Sourcefire (Quote), the company behind leading open
source intrusion detection system Snort, is acquiring the open source antivirus
project ClamAV. The move joins two widely used open source security tools
under one corporate umbrella, as Sourcefire ramps up its efforts in the
multi-billion-dollar security gateway market.
Wayne Jackson, CEO of Sourcefire, noted on an investor conference call that
there is strategic significance in bringing together two of the industry’s
most important open source technologies together.
“This acquisition broadens and effectively doubles Sourcefire’s open source
footprint, and it also opens substantial new opportunities in a large and
rapidly growing commercial market,” Jackson said.
Financial terms of the deal are not being publicly disclosed at this time.
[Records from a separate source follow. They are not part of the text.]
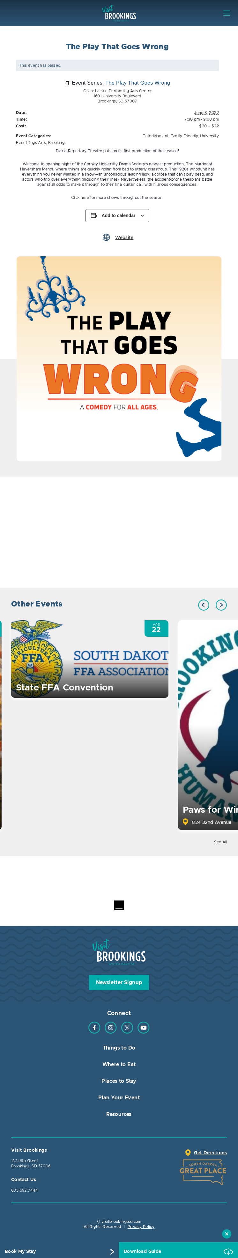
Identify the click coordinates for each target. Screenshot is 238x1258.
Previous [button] (203, 605)
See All (220, 842)
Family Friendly (184, 136)
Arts (42, 143)
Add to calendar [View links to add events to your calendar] (119, 215)
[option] (119, 358)
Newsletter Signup (119, 982)
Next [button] (221, 605)
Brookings (57, 143)
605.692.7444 (24, 1190)
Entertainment (155, 136)
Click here (80, 198)
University (209, 136)
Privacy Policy (141, 1227)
As part of the deal Sourcefire will be obtaining all of the ClamAV
trademarks, copyrights and domain names, as well as the project itself and its
five core members.
Sourcefire has pledged that the core ClamAV project will
remain available under an open source license.
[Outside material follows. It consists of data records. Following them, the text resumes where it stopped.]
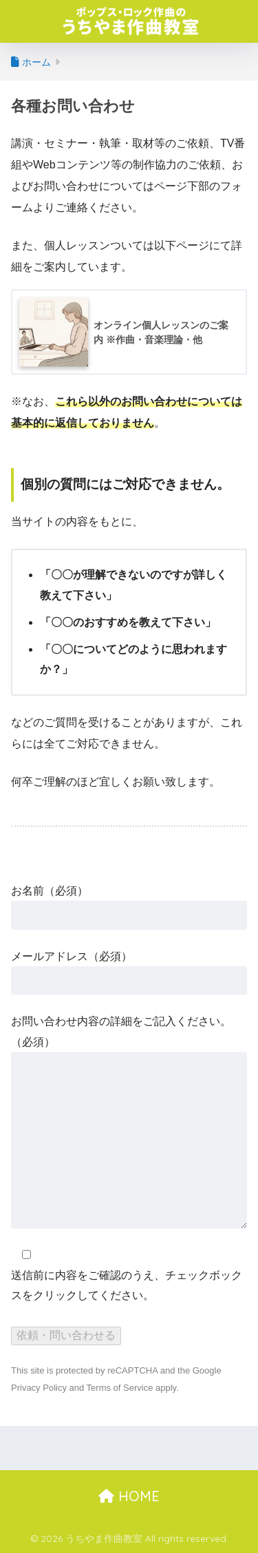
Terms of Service (120, 1388)
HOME (129, 1496)
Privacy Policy (39, 1388)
The ClamAV project currently boasts that almost 1 million unique IP
addresses contact the project’s servers every day to get the latest malware
updates. ClamAV does antivirus scanning and can run on Windows clients and servers.
Jackson explained that Sourcefire has a three-phase business plan for
ClamAV. The first phase, which will kick off in the fourth quarter, will offer support and training services for ClamAV.
The second phase, which should roll out in the first quarter of 2008, will make
a commercial version of ClamAV available for vendors that don’t want an open
source version.
By 2008 the third phase will kick in where Sourcefire is expected to have a
physical product offering that will fit into Sourcefire’s network gateway
security portfolio.
But don’t expect to see Sourcefire rolling out a commercial desktop solution
based on ClamAV.
“Our principal focus is the network layer,” Jackson said. “The desktop layer
is not our current focus.”
ClamAV is part of numerous solutions already, including those from open
source network gateway vendors Untangle and Vyatta. Untangle actually has
alleged that there has been a conspiracy by testing labs to not properly
rank ClamAV.
A Fight
Club event at LinuxWorld occurred as an attempt to try and prove that
ClamAV is as good, if not better than, proprietary vendors’ solutions.
The acquisition might also prove that open source
antivirus has a commercial future.
“This is an important deal with ramifications in the open source and
proprietary software and enterprise security software industries,” 451 Group
analyst Nick Selby wrote in a blog post.
“The acquisition, Sourcefire’s
first since going public, extends and builds upon Sourcefire’s successful
Snort efforts, proving the community/commercial hybrid model can not only
work but work in such a way as to support a company which (current stock
price woes aside) is publicly traded.”